* PASSAGE SHOWN:
=====

Ultimately if it's a success, then reduced operating costs will result in either more profit for the flying club, or lower costs for the renter/student. (I suspect rates will be initially engineered for profit, not low cost)

The question is whether the manufacturer will be able to sell enough airplanes to justify their business model - there's an extremely high chance they will fail and be added to the long long list of defunct aircraft manufacturer startups.
eagle5719
eagle5719 1
I understand that about 80% of flight students don't get certificated, and it not because they can't learn to fly. It's because the cost of fuel and the CFI and the hourly aircraft rent will usually bust a students budget. And that's with the existing aircraft in the schools fleet. I went thru about $6500 18 years ago just for my private and about the same for my instrument. Who knows what the average total would be now. You tell a young student he has to pay the probably 400 dollars hourly rate for the electric airplane plus the other costs and he'll forget the whole thing.
captainjman
Jason Feldman 1
no no no, this suckers electrical - i just needed the nuclear reaction to generate the 1.21 gigawatts!
nickpiszczek
I rid the pessimistic skeptic when in me when it came to technology and the future years ago...That said, before this concept makes me backslide...someone get us some clarity on the numbers.1) 900lb on the battery? what its useful load? 2) 400 peak and 300 continuous HP is that at the shaft even? I'm all for it...if its reality based now and is actually airborne somewhere while i type...great...but computer generated imagery,concepts, numbers, mock-ups and test stands don't bode well..can't wait to even see how the FAA's gonna wanna regulate its safety...forget the minimums when they get involved, how ya gonna pay for there paper work on the subject.

=====

* TASK PROMPT:
Transcribe the part of the electric airplane discussion that opens with the words containing "Ultimately if it's" and closes with "not low cost)". You won't need the material that comes next.

=====

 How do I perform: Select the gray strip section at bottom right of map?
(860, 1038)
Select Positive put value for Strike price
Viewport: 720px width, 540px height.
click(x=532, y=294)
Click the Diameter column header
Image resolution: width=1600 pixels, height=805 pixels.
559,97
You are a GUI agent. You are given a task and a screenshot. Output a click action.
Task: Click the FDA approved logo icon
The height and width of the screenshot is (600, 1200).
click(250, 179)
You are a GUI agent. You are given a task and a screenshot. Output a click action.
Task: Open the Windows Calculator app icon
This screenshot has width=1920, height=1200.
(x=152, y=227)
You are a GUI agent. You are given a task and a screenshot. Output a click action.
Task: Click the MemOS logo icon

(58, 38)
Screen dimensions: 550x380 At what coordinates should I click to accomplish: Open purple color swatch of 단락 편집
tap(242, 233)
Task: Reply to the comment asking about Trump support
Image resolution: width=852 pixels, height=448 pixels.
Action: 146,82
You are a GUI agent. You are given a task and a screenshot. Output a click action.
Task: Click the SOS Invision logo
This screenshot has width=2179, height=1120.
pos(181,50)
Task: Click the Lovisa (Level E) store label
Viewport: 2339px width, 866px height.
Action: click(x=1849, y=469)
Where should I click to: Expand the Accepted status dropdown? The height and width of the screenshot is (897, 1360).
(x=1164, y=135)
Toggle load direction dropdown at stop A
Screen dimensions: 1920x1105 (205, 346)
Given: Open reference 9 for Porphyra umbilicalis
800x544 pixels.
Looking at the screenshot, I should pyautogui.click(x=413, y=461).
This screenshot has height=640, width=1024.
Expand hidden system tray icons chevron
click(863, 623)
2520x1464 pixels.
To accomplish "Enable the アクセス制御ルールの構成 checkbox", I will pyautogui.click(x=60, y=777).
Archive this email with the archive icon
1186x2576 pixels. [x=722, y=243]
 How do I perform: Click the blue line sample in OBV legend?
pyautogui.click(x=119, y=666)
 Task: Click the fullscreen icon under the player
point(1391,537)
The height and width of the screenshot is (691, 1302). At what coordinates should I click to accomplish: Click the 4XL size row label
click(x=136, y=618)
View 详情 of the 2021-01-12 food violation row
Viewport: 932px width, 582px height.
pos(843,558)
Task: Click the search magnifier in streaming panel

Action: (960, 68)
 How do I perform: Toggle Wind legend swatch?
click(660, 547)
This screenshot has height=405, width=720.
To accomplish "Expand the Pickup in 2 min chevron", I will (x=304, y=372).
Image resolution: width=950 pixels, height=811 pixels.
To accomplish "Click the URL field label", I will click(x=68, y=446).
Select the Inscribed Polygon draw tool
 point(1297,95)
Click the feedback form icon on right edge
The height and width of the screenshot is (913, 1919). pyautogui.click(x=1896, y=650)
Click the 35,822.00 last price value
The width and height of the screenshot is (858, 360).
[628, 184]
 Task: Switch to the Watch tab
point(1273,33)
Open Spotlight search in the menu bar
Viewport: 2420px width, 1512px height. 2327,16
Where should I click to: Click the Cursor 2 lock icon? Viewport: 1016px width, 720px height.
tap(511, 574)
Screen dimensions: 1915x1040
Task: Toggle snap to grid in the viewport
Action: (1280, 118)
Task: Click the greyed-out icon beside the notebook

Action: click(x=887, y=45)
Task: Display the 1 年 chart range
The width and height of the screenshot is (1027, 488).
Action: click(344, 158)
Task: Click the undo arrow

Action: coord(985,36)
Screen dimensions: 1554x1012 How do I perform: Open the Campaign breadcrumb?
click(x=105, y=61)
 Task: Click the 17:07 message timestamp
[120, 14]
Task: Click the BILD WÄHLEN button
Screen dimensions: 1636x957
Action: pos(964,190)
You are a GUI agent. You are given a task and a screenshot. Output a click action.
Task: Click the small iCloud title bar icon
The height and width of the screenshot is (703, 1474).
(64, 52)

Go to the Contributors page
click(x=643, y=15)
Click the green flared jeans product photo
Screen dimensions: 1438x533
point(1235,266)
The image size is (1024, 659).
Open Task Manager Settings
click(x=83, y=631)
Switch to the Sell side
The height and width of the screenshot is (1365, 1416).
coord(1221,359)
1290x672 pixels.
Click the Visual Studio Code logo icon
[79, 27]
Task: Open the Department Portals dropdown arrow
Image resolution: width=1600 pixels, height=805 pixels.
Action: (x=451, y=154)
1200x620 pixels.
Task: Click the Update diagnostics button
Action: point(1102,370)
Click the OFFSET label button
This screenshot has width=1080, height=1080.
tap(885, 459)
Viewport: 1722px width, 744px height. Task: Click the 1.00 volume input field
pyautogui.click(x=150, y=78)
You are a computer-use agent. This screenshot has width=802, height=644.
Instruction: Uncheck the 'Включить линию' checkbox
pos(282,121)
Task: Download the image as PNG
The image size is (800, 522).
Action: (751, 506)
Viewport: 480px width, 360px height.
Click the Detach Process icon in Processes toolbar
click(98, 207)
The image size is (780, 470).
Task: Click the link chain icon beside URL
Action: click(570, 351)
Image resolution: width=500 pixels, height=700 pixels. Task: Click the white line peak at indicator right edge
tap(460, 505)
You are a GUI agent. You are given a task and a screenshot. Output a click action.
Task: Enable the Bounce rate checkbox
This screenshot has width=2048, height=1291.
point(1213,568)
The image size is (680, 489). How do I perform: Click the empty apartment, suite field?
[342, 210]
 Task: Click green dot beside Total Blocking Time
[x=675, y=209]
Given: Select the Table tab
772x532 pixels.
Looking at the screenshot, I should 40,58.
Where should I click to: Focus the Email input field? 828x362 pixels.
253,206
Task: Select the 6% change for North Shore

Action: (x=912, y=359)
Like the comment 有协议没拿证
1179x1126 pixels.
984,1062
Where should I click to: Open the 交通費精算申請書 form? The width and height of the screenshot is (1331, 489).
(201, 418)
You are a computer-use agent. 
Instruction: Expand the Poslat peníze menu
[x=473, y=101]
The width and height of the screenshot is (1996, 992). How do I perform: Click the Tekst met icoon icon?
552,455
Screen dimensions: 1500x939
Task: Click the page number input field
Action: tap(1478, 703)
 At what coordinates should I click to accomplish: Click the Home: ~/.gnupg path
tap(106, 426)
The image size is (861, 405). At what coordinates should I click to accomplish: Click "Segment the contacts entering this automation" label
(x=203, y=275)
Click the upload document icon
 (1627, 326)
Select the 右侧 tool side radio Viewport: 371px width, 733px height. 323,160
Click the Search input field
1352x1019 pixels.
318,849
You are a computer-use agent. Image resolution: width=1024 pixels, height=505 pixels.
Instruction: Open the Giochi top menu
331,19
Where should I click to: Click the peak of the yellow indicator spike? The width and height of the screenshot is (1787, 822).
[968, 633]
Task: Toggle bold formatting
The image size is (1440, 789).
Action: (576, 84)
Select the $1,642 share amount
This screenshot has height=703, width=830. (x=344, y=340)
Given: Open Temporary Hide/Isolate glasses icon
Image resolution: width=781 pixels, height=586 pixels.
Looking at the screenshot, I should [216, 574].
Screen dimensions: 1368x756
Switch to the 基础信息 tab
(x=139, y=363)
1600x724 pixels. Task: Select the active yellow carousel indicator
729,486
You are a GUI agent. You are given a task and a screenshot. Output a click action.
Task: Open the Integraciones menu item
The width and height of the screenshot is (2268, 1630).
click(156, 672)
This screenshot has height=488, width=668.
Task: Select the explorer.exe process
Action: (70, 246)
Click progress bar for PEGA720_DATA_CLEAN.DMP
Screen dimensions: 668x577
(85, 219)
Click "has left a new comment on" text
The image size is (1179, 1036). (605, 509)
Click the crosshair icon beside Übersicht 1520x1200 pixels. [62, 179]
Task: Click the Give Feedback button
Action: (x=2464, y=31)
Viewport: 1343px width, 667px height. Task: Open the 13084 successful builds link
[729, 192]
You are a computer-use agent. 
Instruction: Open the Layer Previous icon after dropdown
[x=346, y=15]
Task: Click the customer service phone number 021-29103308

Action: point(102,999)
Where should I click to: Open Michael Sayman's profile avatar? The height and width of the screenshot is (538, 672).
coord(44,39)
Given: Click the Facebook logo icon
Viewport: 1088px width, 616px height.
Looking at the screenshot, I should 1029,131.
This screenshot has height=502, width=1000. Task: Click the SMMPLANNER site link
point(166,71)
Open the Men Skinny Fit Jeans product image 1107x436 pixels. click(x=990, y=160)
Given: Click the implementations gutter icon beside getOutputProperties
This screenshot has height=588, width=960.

=====

* COMPLETE OUTPUT:
Ultimately if it's a success, then reduced operating costs will result in either more profit for the flying club, or lower costs for the renter/student. (I suspect rates will be initially engineered for profit, not low cost)